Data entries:
--- START ---
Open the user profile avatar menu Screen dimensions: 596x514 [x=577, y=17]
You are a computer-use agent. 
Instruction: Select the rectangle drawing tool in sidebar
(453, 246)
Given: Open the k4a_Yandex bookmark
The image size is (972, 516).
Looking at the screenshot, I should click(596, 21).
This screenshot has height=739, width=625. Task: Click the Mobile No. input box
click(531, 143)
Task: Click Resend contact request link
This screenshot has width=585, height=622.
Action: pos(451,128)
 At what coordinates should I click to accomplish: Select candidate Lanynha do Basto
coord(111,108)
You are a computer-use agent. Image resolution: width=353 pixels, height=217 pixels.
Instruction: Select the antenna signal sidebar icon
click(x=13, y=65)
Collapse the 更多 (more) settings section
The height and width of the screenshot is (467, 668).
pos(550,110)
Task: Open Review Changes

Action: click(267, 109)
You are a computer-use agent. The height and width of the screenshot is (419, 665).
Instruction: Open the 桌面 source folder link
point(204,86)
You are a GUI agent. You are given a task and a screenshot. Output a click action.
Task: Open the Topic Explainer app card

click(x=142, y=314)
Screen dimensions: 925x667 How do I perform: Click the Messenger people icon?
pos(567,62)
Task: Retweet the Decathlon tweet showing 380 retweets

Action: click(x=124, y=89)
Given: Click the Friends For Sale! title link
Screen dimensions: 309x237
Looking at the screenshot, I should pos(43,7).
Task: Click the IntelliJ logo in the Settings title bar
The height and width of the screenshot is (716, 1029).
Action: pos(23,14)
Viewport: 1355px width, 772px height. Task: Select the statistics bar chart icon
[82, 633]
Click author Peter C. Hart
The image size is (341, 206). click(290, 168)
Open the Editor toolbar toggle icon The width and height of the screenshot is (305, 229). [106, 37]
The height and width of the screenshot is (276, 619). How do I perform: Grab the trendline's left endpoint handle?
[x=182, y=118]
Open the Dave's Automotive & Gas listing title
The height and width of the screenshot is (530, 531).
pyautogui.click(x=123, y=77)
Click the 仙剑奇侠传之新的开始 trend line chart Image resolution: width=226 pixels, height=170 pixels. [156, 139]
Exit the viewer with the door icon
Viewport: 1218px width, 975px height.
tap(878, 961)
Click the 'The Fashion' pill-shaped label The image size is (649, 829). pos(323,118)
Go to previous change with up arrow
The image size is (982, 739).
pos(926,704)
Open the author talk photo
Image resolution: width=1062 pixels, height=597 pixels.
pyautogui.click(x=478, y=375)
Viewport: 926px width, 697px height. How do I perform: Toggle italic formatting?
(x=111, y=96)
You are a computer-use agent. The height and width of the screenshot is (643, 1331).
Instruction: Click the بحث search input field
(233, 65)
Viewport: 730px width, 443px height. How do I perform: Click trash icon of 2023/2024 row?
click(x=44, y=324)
--- END ---
Required action
Would you write out all of the data exactly as given?

Output for this task
Open the user profile avatar menu Screen dimensions: 596x514 [x=577, y=17]
You are a computer-use agent. 
Instruction: Select the rectangle drawing tool in sidebar
(453, 246)
Given: Open the k4a_Yandex bookmark
The image size is (972, 516).
Looking at the screenshot, I should click(596, 21).
This screenshot has height=739, width=625. Task: Click the Mobile No. input box
click(531, 143)
Task: Click Resend contact request link
This screenshot has width=585, height=622.
Action: pos(451,128)
 At what coordinates should I click to accomplish: Select candidate Lanynha do Basto
coord(111,108)
You are a computer-use agent. Image resolution: width=353 pixels, height=217 pixels.
Instruction: Select the antenna signal sidebar icon
click(x=13, y=65)
Collapse the 更多 (more) settings section
The height and width of the screenshot is (467, 668).
pos(550,110)
Task: Open Review Changes

Action: click(267, 109)
You are a computer-use agent. The height and width of the screenshot is (419, 665).
Instruction: Open the 桌面 source folder link
point(204,86)
You are a GUI agent. You are given a task and a screenshot. Output a click action.
Task: Open the Topic Explainer app card

click(x=142, y=314)
Screen dimensions: 925x667 How do I perform: Click the Messenger people icon?
pos(567,62)
Task: Retweet the Decathlon tweet showing 380 retweets

Action: click(x=124, y=89)
Given: Click the Friends For Sale! title link
Screen dimensions: 309x237
Looking at the screenshot, I should pos(43,7).
Task: Click the IntelliJ logo in the Settings title bar
The height and width of the screenshot is (716, 1029).
Action: pos(23,14)
Viewport: 1355px width, 772px height. Task: Select the statistics bar chart icon
[82, 633]
Click author Peter C. Hart
The image size is (341, 206). click(290, 168)
Open the Editor toolbar toggle icon The width and height of the screenshot is (305, 229). [106, 37]
The height and width of the screenshot is (276, 619). How do I perform: Grab the trendline's left endpoint handle?
[x=182, y=118]
Open the Dave's Automotive & Gas listing title
The height and width of the screenshot is (530, 531).
pyautogui.click(x=123, y=77)
Click the 仙剑奇侠传之新的开始 trend line chart Image resolution: width=226 pixels, height=170 pixels. [156, 139]
Exit the viewer with the door icon
Viewport: 1218px width, 975px height.
tap(878, 961)
Click the 'The Fashion' pill-shaped label The image size is (649, 829). pos(323,118)
Go to previous change with up arrow
The image size is (982, 739).
pos(926,704)
Open the author talk photo
Image resolution: width=1062 pixels, height=597 pixels.
pyautogui.click(x=478, y=375)
Viewport: 926px width, 697px height. How do I perform: Toggle italic formatting?
(x=111, y=96)
You are a computer-use agent. The height and width of the screenshot is (643, 1331).
Instruction: Click the بحث search input field
(233, 65)
Viewport: 730px width, 443px height. How do I perform: Click trash icon of 2023/2024 row?
click(x=44, y=324)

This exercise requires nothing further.